- Opening Delimiter -
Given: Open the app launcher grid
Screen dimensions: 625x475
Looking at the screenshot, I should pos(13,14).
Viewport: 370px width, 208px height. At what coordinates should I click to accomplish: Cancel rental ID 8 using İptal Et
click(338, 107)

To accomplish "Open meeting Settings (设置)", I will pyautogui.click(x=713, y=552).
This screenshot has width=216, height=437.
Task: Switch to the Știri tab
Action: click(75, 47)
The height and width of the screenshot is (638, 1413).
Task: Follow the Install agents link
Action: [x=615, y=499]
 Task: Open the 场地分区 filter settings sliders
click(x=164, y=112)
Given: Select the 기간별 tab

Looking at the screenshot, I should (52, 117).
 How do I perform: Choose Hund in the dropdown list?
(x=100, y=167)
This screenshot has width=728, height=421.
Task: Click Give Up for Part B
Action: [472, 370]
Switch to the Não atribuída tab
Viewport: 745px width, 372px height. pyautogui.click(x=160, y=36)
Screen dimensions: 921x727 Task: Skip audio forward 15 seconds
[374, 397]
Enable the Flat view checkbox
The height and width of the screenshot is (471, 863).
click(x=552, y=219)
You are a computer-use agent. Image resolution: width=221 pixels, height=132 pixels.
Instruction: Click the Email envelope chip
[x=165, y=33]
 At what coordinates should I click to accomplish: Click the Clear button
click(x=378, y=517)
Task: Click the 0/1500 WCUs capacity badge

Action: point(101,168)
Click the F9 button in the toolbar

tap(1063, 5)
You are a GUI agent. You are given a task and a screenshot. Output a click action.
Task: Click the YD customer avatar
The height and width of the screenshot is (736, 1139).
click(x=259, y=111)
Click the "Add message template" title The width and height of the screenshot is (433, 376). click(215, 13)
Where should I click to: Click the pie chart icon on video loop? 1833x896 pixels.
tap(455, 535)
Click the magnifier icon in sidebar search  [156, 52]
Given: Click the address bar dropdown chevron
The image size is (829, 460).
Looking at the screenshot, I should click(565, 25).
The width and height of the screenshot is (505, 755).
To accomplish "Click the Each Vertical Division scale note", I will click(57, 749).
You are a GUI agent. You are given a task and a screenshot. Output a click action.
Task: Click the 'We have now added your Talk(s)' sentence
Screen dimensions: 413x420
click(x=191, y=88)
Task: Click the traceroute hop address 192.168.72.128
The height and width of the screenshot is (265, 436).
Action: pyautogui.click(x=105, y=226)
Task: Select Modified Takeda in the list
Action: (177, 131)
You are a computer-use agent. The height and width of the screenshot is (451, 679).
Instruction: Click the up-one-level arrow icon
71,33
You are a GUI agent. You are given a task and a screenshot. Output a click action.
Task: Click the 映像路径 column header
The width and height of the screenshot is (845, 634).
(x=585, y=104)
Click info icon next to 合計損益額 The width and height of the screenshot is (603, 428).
- Closing Delimiter -
Task prompt - Take every line above that includes "address" and list it.

Output -
Given: Click the address bar dropdown chevron
Task: Click the traceroute hop address 192.168.72.128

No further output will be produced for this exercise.